Overcapacity of anxiety in Brussels 'threat' to EU
By Li Yang | chinadaily.com.cn | Updated: 2026-05-20 21:26
The European Union is resorting to an old habit: when competitiveness declines, blame the outsider. On Tuesday, the European Parliament backed a plan to raise tariffs on imported steel from 25 percent to 50 percent, with the measure set to take effect on July 1. Officially, the move is designed to shield the European industry from "unfair competition". In practice, primarily targeting China, it is another sign that Brussels is drifting toward protectionism while continuing to speak the language of "free trade".
The move is further evidence, if any were needed, that the excess today is not capacity, but the EU's anxiety.
On Tuesday, the United Nations released its mid-2026 World Economic Situation and Prospects report, warning that the Middle East crisis has delivered another blow to the fragile global economy.

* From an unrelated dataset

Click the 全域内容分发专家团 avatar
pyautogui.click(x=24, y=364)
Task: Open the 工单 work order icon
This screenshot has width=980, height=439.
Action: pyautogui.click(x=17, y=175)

The report projects global growth at only 2.5 percent this year, while inflationary pressures are expected to intensify in the developed economies and uncertainties deepen. Against such a backdrop, the last thing the world economy needs is another spiral of tariff barriers and retaliatory measures by the self-proclaimed "champion" of "free trade".

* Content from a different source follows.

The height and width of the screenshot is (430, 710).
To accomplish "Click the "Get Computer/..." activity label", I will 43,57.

The steel tariff decision forms part of a broader trend in Brussels toward protectionism. Chinese electric vehicles, batteries and green technology exports have all come under scrutiny in recent months, with some EU officials ignoring a basic reality: industrial competition has intensified because China has become technologically stronger, not because European companies suddenly forgot how markets work.

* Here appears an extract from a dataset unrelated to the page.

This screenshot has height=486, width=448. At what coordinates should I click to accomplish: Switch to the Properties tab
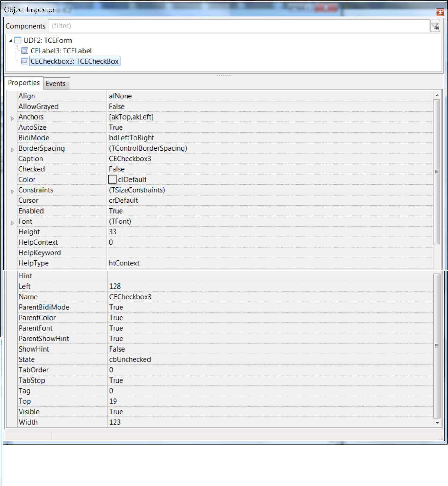click(x=24, y=83)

In many sectors, Chinese companies simply produce high-quality goods at competitive prices. That is efficiency, not a calculated "threat".
Washington has encouraged this narrative. On Tuesday, during the second day of the meeting in Paris of G7 finance ministers and central bank governors, the US treasury secretary again used the pretext of "trade balance" to accuse China of "undermining" global economic stability. Such politicized rhetoric finds receptive ears in an anxious Brussels.
But China has never pursued trade surpluses as a strategy. The China-EU trade imbalance, for instance, is the product of multiple structural factors: differences in industrial specialization, positions within global supply chains, patterns of consumer demand and the nature of international production networks. Crucially, the imbalance has also been aggravated by the EU's own restrictions on high-technology exports to China.
The EU's protectionist moves will not help its enterprises restore competitiveness. Instead, they will raise costs and reduce the incentives for innovation in the bloc while fragmenting international trade.
The UN warning should serve as a reminder that the world economy remains deeply interconnected. Fragmentation carries a price. Unilateral protectionist measures inevitably invite reciprocal responses, damaging the growth prospects for all sides.
This makes the political rhetoric emerging from Brussels particularly troubling. On Sunday, EU foreign policy chief Kaja Kallas urged member states to remain united, claiming that China, the US and Russia all seek to divide the EU. Yet viewing China in that light reflects the growing ideological rigidity in parts of the EU's policy circle rather than the reality of China-EU relations.
China regards the EU as a partner and an important pole in a multipolar world. Bilateral trade remains one of the best indicators of an economic relationship. Neither side benefits from transforming economic competition into systemic confrontation.
The EU now faces a consequential choice. It can continue down the path of protectionism, using "overcapacity" as a slogan to justify higher barriers and industrial containment. Or it can uphold the principles of openness and competition that once formed the foundation of its prosperity.
At a time when global growth is weakening, escalating trade tensions with China would amount to economic self-harm to the EU. The world economy does not suffer from an excess of Chinese production. It suffers from a shortage of strategic clarity in Brussels.